Esse tempo é demarcado, portanto, por acontecimentos de profunda significação para a vida dessas famílias também no presente, como diz Maurice Halbwachs4 4 HALBWACHS, 2004, p. 126. – porque até hoje essas famílias lutam pelo acesso livre à cobertura vegetal, pela entrada livre nos babaçuais, estejam eles ou não dentro de propriedades privadas. Manter os babaçuais livres ao acesso das famílias, disponíveis ao usufruto comum, é o lema de sua luta, originando a logomarca do sabonete que produzem – Babaçu Livre – e também o nome pelo qual são conhecidas – as leis municipais que conseguiram as leis do babaçu livre. O tempo do coco preso marca a história do grupo, modelando, por oposição, sua identidade atual.

Em outros contextos, os camponeses de outras regiões aludem ao tempo da sujeição, ao tempo do cativeiro, para significar que estiveram sujeitos ao controle do proprietário das terras, pagando renda para cultivar. Desejavam a terra liberta. No caso das quebradeiras, procuravam libertar o coco. Era o recurso vegetal que estava preso, cativo, cercado pelo arame farpado, incendiado, derrubado, morto, extinto. Esta, ainda hoje, é a luta dessas mulheres – preservar os babaçuais, lutar pelo aproveitamento integral do coco, evitar que se transforme em carvão para alimentar siderurgias.5 5 Uma questão atual que se acrescenta às ameaças à integridade dos babaçuais e à expansão das atividades das quebradeiras de coco são as discussões e propostas em torno do biodiesel, aspecto que não desenvolveremos neste artigo.

O tempo do coco preso, repetidas vezes enunciado nas narrativas, aponta, por inversão, para um traço diacrítico da identidade desses grupos. Esses grupos lutaram contra o fechamento dos babaçuais, pela libertação de um recurso vegetal que, em seus sistemas de representação da natureza, era pensado e vivido como um recurso aberto, a ser apropriado pelo trabalho familiar e não para ser açambarcado individualmente pelos fazendeiros.

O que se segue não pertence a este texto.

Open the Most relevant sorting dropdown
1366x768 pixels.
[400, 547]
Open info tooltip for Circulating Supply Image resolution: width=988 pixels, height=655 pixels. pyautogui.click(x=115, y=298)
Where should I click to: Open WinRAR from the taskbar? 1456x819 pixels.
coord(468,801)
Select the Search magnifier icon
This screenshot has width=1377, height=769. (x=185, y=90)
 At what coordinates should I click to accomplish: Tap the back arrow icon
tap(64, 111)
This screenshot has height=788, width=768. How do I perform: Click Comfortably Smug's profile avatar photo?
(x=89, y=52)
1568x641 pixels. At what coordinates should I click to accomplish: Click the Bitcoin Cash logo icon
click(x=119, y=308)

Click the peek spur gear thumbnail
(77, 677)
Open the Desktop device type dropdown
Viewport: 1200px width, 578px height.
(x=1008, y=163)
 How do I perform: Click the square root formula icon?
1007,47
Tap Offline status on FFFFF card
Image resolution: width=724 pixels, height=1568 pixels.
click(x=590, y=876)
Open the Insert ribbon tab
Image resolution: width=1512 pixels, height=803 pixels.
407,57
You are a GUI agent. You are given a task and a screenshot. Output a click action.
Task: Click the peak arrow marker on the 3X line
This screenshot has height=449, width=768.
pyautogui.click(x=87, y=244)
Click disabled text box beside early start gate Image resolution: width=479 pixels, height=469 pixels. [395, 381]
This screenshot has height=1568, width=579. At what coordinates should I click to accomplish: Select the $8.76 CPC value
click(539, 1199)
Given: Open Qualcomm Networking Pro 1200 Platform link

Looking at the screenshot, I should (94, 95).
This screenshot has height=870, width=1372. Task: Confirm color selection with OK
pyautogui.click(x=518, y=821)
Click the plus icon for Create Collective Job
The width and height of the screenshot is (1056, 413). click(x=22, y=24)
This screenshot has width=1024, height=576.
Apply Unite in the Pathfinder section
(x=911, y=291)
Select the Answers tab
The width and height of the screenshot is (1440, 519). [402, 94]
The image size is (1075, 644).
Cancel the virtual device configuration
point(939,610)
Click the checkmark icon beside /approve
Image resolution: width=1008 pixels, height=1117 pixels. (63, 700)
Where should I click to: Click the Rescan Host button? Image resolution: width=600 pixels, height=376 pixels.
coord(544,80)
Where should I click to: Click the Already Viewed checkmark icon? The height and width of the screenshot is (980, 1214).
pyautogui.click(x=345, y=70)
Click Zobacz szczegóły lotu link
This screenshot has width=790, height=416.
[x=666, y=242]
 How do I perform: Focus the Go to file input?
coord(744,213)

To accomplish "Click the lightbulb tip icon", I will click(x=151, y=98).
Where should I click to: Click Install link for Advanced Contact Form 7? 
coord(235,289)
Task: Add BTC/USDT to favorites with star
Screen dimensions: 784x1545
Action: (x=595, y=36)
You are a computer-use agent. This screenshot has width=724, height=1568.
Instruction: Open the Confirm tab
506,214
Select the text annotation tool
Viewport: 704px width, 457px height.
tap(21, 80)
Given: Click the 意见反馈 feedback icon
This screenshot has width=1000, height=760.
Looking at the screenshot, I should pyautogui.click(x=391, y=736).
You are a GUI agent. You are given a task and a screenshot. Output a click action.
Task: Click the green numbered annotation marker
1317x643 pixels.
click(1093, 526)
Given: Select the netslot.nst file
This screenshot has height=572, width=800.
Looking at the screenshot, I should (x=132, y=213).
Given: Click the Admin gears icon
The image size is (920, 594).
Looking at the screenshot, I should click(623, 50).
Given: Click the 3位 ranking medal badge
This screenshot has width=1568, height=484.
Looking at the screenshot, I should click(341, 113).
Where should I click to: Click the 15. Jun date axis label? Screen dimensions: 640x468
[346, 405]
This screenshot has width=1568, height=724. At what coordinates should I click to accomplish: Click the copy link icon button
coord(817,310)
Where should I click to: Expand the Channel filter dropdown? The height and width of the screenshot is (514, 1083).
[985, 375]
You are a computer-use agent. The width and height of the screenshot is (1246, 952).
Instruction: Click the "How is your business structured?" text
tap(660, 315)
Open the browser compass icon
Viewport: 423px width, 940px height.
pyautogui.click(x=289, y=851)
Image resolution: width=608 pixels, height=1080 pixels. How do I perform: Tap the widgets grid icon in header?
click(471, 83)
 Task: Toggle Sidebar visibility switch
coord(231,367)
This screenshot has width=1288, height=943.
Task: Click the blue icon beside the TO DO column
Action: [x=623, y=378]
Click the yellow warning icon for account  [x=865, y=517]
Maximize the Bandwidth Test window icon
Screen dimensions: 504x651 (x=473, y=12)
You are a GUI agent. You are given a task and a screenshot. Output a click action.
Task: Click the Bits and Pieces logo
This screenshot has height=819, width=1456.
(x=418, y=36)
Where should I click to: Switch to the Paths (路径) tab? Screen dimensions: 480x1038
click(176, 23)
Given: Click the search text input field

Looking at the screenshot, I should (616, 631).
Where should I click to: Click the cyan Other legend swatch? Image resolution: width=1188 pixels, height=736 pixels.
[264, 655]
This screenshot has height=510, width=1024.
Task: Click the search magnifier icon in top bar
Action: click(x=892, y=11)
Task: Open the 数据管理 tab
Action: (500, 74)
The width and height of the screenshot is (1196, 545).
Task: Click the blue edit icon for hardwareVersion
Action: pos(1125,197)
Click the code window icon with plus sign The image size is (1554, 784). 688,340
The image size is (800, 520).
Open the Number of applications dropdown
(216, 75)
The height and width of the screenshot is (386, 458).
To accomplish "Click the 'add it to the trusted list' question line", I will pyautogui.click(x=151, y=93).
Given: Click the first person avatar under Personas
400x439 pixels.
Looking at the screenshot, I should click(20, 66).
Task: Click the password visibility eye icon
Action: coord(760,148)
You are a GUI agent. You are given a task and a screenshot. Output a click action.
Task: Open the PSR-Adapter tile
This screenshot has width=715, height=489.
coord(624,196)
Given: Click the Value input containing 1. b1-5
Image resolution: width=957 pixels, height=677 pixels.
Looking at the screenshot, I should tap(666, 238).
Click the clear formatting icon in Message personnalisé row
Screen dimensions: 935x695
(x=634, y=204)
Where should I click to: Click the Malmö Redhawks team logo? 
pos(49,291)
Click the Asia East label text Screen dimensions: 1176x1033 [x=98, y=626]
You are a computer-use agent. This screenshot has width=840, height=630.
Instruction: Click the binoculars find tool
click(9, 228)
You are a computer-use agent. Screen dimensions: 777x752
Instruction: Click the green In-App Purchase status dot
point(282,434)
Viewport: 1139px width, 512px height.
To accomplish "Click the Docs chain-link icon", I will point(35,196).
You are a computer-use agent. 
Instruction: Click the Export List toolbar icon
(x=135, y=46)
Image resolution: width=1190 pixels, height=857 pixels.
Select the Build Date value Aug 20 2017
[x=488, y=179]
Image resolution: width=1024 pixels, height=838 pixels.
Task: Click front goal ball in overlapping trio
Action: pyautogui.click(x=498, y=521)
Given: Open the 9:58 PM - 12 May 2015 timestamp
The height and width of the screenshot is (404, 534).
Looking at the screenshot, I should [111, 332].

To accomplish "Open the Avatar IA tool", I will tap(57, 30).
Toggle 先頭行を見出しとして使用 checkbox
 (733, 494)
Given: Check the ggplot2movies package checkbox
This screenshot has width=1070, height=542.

O tempo do coco preso é, portanto, de dor, de sofrimento, de fome, de perda de identidade. Isso porque não havia mais terras para cultivar. A expropriação já se completara. As terras já se haviam transformado em pastagens, via incentivos oficiais, e o extrativismo do babaçu se apresentava como única alternativa de sobrevivência às famílias camponesas. Dentre as atividades econômicas dantes praticadas – cultivo do solo, extrativismo, caça, artesanato, pesca – as famílias viam-se, subitamente, restritas à coleta e quebra do coco e venda das amêndoas aos fazendeiros. De atividade preponderantemente feminina, passara a constituir-se na única a garantir a alimentação do grupo familiar e a ser praticada por homens, mulheres, crianças, jovens e idosos. Completando o cerco à economia camponesa, os fazendeiros haviam passado a cercar os cocais, a prender o coco como dizem as informantes. Tratava-se, portanto, de lutar para libertá-lo, de modo a se libertarem a si mesmas e as suas famílias.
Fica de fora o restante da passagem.